Retype every record that follows, character for character.

___ Information given ___

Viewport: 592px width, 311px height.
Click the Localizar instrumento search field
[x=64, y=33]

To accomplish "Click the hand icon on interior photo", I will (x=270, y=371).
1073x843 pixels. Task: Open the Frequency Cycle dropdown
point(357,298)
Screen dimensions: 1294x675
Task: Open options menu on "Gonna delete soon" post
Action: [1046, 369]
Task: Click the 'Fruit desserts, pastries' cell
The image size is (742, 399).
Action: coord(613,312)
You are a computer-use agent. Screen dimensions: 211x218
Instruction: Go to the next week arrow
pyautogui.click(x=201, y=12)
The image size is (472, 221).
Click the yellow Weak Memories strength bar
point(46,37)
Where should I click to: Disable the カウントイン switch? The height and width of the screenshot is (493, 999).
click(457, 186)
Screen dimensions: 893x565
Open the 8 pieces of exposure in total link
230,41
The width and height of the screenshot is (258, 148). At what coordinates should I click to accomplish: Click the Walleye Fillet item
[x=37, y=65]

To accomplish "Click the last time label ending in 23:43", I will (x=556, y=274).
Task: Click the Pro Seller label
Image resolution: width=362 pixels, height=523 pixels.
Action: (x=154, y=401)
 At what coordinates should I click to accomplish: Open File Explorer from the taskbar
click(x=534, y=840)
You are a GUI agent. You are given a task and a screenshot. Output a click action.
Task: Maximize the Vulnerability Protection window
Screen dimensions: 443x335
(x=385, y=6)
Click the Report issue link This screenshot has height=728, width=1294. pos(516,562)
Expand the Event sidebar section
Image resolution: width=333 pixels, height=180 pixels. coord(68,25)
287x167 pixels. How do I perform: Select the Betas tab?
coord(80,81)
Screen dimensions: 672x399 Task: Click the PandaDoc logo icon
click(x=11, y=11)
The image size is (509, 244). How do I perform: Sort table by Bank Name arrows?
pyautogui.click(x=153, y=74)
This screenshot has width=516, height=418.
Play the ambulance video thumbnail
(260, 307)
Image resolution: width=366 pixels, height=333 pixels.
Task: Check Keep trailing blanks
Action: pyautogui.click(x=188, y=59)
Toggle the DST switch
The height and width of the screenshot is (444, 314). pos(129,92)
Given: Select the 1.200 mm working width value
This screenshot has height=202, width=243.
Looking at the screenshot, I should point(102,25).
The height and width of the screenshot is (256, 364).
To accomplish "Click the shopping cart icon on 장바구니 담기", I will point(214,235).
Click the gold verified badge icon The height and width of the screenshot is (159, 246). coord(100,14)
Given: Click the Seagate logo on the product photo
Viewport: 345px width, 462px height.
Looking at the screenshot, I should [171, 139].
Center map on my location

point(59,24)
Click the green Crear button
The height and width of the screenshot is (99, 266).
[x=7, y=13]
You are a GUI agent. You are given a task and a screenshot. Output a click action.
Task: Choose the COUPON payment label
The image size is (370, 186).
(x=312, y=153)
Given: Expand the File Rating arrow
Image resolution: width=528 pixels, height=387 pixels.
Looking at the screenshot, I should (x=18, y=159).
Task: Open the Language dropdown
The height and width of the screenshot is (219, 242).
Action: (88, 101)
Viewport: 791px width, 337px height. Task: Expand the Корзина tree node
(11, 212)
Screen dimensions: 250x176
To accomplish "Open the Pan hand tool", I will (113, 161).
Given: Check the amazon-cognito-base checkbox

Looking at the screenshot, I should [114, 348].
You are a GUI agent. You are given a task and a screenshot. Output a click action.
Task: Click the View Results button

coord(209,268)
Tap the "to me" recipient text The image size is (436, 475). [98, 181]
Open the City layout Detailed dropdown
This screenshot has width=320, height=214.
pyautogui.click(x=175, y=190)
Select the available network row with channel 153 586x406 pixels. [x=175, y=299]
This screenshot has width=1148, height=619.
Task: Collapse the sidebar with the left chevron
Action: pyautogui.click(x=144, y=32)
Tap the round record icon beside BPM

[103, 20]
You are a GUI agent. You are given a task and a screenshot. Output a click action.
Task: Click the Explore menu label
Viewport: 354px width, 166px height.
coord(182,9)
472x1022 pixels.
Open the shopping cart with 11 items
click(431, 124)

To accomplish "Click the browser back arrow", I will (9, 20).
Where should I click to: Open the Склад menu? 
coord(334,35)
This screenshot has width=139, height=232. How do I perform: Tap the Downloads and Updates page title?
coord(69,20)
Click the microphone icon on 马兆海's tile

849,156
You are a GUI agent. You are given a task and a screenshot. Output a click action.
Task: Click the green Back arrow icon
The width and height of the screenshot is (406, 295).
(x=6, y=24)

___

▶ [Your response]
Viewport: 592px width, 311px height.
Click the Localizar instrumento search field
[x=64, y=33]

To accomplish "Click the hand icon on interior photo", I will (x=270, y=371).
1073x843 pixels. Task: Open the Frequency Cycle dropdown
point(357,298)
Screen dimensions: 1294x675
Task: Open options menu on "Gonna delete soon" post
Action: [1046, 369]
Task: Click the 'Fruit desserts, pastries' cell
The image size is (742, 399).
Action: coord(613,312)
You are a computer-use agent. Screen dimensions: 211x218
Instruction: Go to the next week arrow
pyautogui.click(x=201, y=12)
The image size is (472, 221).
Click the yellow Weak Memories strength bar
point(46,37)
Where should I click to: Disable the カウントイン switch? The height and width of the screenshot is (493, 999).
click(457, 186)
Screen dimensions: 893x565
Open the 8 pieces of exposure in total link
230,41
The width and height of the screenshot is (258, 148). At what coordinates should I click to accomplish: Click the Walleye Fillet item
[x=37, y=65]

To accomplish "Click the last time label ending in 23:43", I will (x=556, y=274).
Task: Click the Pro Seller label
Image resolution: width=362 pixels, height=523 pixels.
Action: (x=154, y=401)
 At what coordinates should I click to accomplish: Open File Explorer from the taskbar
click(x=534, y=840)
You are a GUI agent. You are given a task and a screenshot. Output a click action.
Task: Maximize the Vulnerability Protection window
Screen dimensions: 443x335
(x=385, y=6)
Click the Report issue link This screenshot has height=728, width=1294. pos(516,562)
Expand the Event sidebar section
Image resolution: width=333 pixels, height=180 pixels. coord(68,25)
287x167 pixels. How do I perform: Select the Betas tab?
coord(80,81)
Screen dimensions: 672x399 Task: Click the PandaDoc logo icon
click(x=11, y=11)
The image size is (509, 244). How do I perform: Sort table by Bank Name arrows?
pyautogui.click(x=153, y=74)
This screenshot has width=516, height=418.
Play the ambulance video thumbnail
(260, 307)
Image resolution: width=366 pixels, height=333 pixels.
Task: Check Keep trailing blanks
Action: pyautogui.click(x=188, y=59)
Toggle the DST switch
The height and width of the screenshot is (444, 314). pos(129,92)
Given: Select the 1.200 mm working width value
This screenshot has height=202, width=243.
Looking at the screenshot, I should point(102,25).
The height and width of the screenshot is (256, 364).
To accomplish "Click the shopping cart icon on 장바구니 담기", I will point(214,235).
Click the gold verified badge icon The height and width of the screenshot is (159, 246). coord(100,14)
Given: Click the Seagate logo on the product photo
Viewport: 345px width, 462px height.
Looking at the screenshot, I should [171, 139].
Center map on my location

point(59,24)
Click the green Crear button
The height and width of the screenshot is (99, 266).
[x=7, y=13]
You are a GUI agent. You are given a task and a screenshot. Output a click action.
Task: Choose the COUPON payment label
The image size is (370, 186).
(x=312, y=153)
Given: Expand the File Rating arrow
Image resolution: width=528 pixels, height=387 pixels.
Looking at the screenshot, I should (x=18, y=159).
Task: Open the Language dropdown
The height and width of the screenshot is (219, 242).
Action: (88, 101)
Viewport: 791px width, 337px height. Task: Expand the Корзина tree node
(11, 212)
Screen dimensions: 250x176
To accomplish "Open the Pan hand tool", I will (113, 161).
Given: Check the amazon-cognito-base checkbox

Looking at the screenshot, I should [114, 348].
You are a GUI agent. You are given a task and a screenshot. Output a click action.
Task: Click the View Results button

coord(209,268)
Tap the "to me" recipient text The image size is (436, 475). [98, 181]
Open the City layout Detailed dropdown
This screenshot has width=320, height=214.
pyautogui.click(x=175, y=190)
Select the available network row with channel 153 586x406 pixels. [x=175, y=299]
This screenshot has width=1148, height=619.
Task: Collapse the sidebar with the left chevron
Action: pyautogui.click(x=144, y=32)
Tap the round record icon beside BPM

[103, 20]
You are a GUI agent. You are given a task and a screenshot. Output a click action.
Task: Click the Explore menu label
Viewport: 354px width, 166px height.
coord(182,9)
472x1022 pixels.
Open the shopping cart with 11 items
click(431, 124)

To accomplish "Click the browser back arrow", I will (9, 20).
Where should I click to: Open the Склад menu? 
coord(334,35)
This screenshot has width=139, height=232. How do I perform: Tap the Downloads and Updates page title?
coord(69,20)
Click the microphone icon on 马兆海's tile

849,156
You are a GUI agent. You are given a task and a screenshot. Output a click action.
Task: Click the green Back arrow icon
The width and height of the screenshot is (406, 295).
(x=6, y=24)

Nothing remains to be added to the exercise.